O trabalho foi publicado na prestigiada revista científica New England Journal of Medicine e deve orientar práticas médicas em todo o mundo
Entre os dias 29 e 31 de agosto, o Hospital Universitário São Francisco na Providência de Deus (Husf) marcou presença na reunião anual da Sociedade Europeia de Cardiologia, realizada na cidade de Madri, na Espanha. A motivação foi a participação do Centro de Pesquisa São Francisco em um estudo 100% brasileiro sobre a suspensão precoce da aspirina após o infarto, sendo o Husf a instituição que mais captou participantes para a pesquisa, totalizando 282 pacientes.
O trabalho teve o objetivo de testar se a suspensão precoce da aspirina, conservando apenas um medicamento no pós-infarto, seria eficiente no tratamento: ao mesmo tempo em que a aspirina é utilizada para “afinar o sangue” e prevenir novos infartos, ela pode ocasionar sangramentos.
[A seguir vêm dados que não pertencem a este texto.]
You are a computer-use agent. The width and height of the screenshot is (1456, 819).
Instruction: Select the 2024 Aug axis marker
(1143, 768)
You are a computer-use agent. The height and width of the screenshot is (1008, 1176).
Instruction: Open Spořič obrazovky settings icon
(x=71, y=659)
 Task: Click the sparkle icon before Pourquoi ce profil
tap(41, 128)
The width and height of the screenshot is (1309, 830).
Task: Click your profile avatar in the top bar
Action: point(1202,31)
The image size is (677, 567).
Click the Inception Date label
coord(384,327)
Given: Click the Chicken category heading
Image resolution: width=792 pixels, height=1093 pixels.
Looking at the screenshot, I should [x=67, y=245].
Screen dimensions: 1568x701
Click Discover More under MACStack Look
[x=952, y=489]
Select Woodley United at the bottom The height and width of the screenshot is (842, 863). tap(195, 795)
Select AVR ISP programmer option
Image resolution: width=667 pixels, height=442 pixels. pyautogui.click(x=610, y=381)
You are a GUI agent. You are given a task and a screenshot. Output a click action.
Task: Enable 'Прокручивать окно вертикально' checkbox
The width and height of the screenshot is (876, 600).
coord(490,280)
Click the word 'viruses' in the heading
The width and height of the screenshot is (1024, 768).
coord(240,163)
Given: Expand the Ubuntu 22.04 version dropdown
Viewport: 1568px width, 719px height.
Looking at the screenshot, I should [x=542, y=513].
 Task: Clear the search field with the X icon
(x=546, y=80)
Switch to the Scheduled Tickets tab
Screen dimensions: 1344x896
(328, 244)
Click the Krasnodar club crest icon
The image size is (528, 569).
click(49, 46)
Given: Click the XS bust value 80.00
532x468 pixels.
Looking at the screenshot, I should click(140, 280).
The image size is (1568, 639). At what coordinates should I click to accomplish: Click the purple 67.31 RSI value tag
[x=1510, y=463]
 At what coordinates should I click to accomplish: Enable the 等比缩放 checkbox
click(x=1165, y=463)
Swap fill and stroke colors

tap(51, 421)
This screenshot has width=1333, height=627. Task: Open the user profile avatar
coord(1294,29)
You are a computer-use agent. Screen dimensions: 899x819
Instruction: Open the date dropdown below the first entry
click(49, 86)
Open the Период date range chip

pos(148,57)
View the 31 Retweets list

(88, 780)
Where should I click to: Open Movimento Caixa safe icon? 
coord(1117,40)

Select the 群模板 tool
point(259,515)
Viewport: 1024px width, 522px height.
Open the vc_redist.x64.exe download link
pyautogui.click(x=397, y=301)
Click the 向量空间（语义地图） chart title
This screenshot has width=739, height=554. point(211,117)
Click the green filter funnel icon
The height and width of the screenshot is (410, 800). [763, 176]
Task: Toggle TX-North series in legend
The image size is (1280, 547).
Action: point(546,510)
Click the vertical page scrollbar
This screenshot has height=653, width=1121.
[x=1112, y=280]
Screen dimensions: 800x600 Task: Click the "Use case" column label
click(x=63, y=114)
A conclusão do estudo revelou que, embora exista essa dualidade, a retirada da aspirina logo após o infarto não é segura, fato que deve guiar as práticas médicas em todo o mundo.

O estudo Neomindset foi realizado pelo Ministério da Saúde, por meio do Programa de Apoio ao Desenvolvimento Institucional do Sistema único de Saúde (Proadi-SUS), sob a coordenação da Academic Research Organization (ARO), do Einstein Hospital Esraelita. A pesquisa contou com a participação de 50 centros de saúde brasileiros e avaliou, durante um ano, 3.400 pacientes que passaram pelo procedimento de angioplastia.
“Nós aqui do Hospital Universitário, junto com mais de 50 outros hospitais do Brasil, participamos ativamente, sendo o principal hospital com mais pacientes colocados nesse estudo [...] Nós demonstramos para o mundo que a utilização da aspirina nessa fase aguda do infarto ainda é muito importante, pois apesar de aumentar o risco de sangramento, previne novos eventos”, explicou o diretor médico do Centro de Pesquisa São Francisco, Murillo Antunes, que representou o Husf no congresso em Madri.